When the communicator is an inter-communicator, the root process in the first group combines data from all the processes in the second group and then performs the op operation. The first group defines the root process. That process uses MPI_ROOT as the value of its root argument. The remaining processes use MPI_PROC_NULL as the value of their root argument. All processes in the second group use the rank of that root process in the first group as the value of their root argument. Only the send buffer arguments are significant in the second group, and only the receive buffer arguments are significant in the root process of the first group.
The set of predefined operations provided by MPI is listed below (Predefined Reduce Operations). That section also enumerates the datatypes each operation can be applied to. In addition, users may define their own operations that can be overloaded to operate on several datatypes, either basic or derived. This is further explained in the description of the user-defined operations (see the man pages for MPI_Op_create and MPI_Op_free).
The operation op is always assumed to be associative. All predefined operations are also assumed to be commutative. Users may define operations that are assumed to be associative, but not commutative. The ``canonical'' evaluation order of a reduction is determined by the ranks of the processes in the group. However, the implementation can take advantage of associativity, or associativity and commutativity, in order to change the order of evaluation. This may change the result of the reduction for operations that are not strictly associative and commutative, such as floating point addition.

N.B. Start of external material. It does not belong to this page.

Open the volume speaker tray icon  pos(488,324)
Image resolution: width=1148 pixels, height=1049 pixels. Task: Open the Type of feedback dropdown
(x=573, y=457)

Predefined operators work only with the MPI types listed below (Predefined Reduce Operations, and the section MINLOC and MAXLOC, below). User-defined operators may operate on general, derived datatypes. In this case, each argument that the reduce operation is applied to is one element described by such a datatype, which may contain several basic values. This is further explained in Section 4.9.4 of the MPI Standard, "User-Defined Operations."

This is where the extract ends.